Unit Economics is a neat way to look at the fundamental economics of a business. A sanity check. It starts with defining a “unit”. A “unit” could be a product sold or a customer acquired depending on the kind of business and business model. Unit economics would then describe how much value is created from this “unit”.
Unit economics help you understand how much has to be given to perform a unit transaction that is core to the business. Especially when analysing a business, unit economics provide a quick way to check the feasibility of the business. It would be quite clear if an insane amount of money has to be put into for acquiring one customer. Or if the charges on logistics were eating up too much of the margins.

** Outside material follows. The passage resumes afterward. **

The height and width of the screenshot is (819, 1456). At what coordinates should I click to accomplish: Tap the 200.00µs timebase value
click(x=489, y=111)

The unit economics and it’s various components can be projected out in the future. This will give you a fair idea as to how the business would have to perform to stay solvent. Whether that is realistic or not is another question. Comparing figures in a per-unit basis eliminates the possibility of comparing different things all together. We do not want to compare apples to oranges.

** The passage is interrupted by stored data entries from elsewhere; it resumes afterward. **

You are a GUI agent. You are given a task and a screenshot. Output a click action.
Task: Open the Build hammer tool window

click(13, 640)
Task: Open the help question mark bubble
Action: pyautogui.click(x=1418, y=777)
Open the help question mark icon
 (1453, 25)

An example of a unit economics for a restaurant would look like this. From a basic sense, a restaurant cooks food for their customers with a marked up price to earn a profit for the product(the meal) and service. So the margins of a restaurant meal would be the difference between the price of the meal and the cost that it took for the restaurant to make it. The cost can then be broken down into the hourly wage of the workers, the cost of running a kitchen, the cost of the ingredients etc. This would give us an idea as to how much would have to be spend and what each dish has to be priced to obtain a margin that would justify running a restaurant business.